His teeth gritting just visibly, Brom reached for his magic, the air again tingling with it. Muttering to himself again, he cast some kind of charm, Heather had no idea what. But she could feel it settling around her ankles, her wrists, obviously a binding spell of some kind. It was invisible though, and it hadn't needed to cross the air to reach her. Interesting.
This was as easy to get rid of as the sleeping charm. She just stabbed a bit of her own power, vibrating with the rhythm of a dispel, into the restraints before they could properly form. The interference tore the things apart in seconds. "Stop that. I'm too sleepy for this to be fun."
And Brom's glare just got darker, his voice just got harsher. "Who are you?"
She blinked some more. "Ithera Manisdaughter. Hi."
"Don't even try to fool me," Brom hissed, the cold in his eyes turning colder, so cold they burned. "You are not Ithera. You don't even feel human."
"Yep, I'm Ithera. Dunno about the human part, I guess? I'm weird. There's the magic thing, and I think my magic is weird." Ithera squinted at Brom, looking for a copy of the halo of magic she had orbiting around herself. He didn't seem to have any outside of him, but he was definitely magic, he'd just been doing spells, coming out from inside himself. Inheriting Heather's magic from another universe must have made her different, but she wasn't sure if that meant she wasn't human. Maybe just a weird human? "But Ithera, yes, that I am."
Brom's eyes narrowed a bit further. "Prove it. Tell me something only Ithera would know."

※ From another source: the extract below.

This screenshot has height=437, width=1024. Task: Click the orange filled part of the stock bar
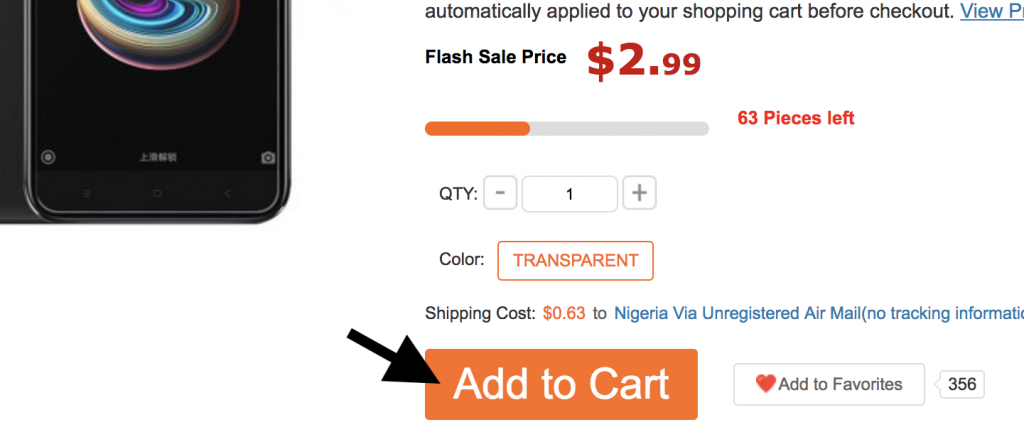477,129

"Like what?" Ithera was too sleepy to scoff properly, but she made some kind of displeased noise, at least. "For being my dad, you're never around, you don't know anything only I would know. And apparently mind-reading is a thing, if I'm not the real Ithera I could have stolen it." He was really quite bad at this paranoia thing. She could only imagine what Moody would say. It was embarrassing.
"I—" The cold fire in his eyes sputtered out, his mouth dropped open. His hand, previously held up toward her in what she assumed would have been a threatening gesture if she knew how magic was supposed to work in this world, dropped suddenly to his side, limp, like he were a puppet that had just had one of his strings cut. He stared at her for long moments, blinking, struggling for words. Even when he found them, all he managed to say was, "How? How long?"

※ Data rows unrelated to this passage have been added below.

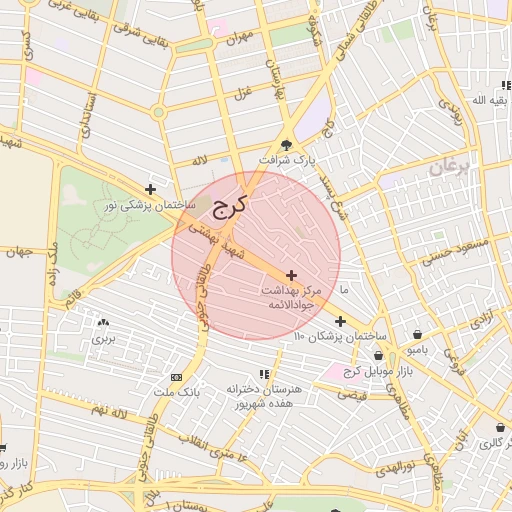This screenshot has height=512, width=512.
Task: Select the cross icon above ساختمان پزشکان ۱۱۰
Action: pyautogui.click(x=340, y=322)
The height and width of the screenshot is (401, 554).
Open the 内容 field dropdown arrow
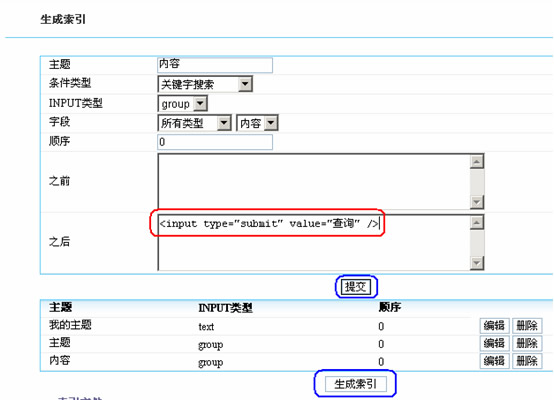271,123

She shrugged. "Just now. And, I dunno. Just kinda look like me, I guess."
Brom's sharp, pointy-nosed face squished into an almost pouty glare at that, clearly annoyed. Which was a bit silly. She guessed, just because he kind of looked like her wasn't a great reason to jump to the conclusion that he was her father, but, in all fairness, she really didn't look that much like anyone else in the village. She had more silver bits in her hair than most, her face was shaped subtly wrong. She was pretty sure she'd gotten that pointy nose of his too, but it was a little hard to tell when she was still so young. And Brom looked really different, when she thought about it, not at all like anyone else in Carvahall, totally foreign.
Really, and with the way he always followed her around, it wasn't that much of a leap. No reason to be all silly.
So, she was just going to ignore the issue, and move on. "Do you have some magic thing that will make me not have nightmares? I don't think Gertrude is good enough, and I'd really like to stop."
When Brom didn't answer, still just blankly staring at her, Ithera couldn't help feeling a bit irritated. With Heather's luck, she really should have known that, even if she did find him, her father would be completely bloody useless.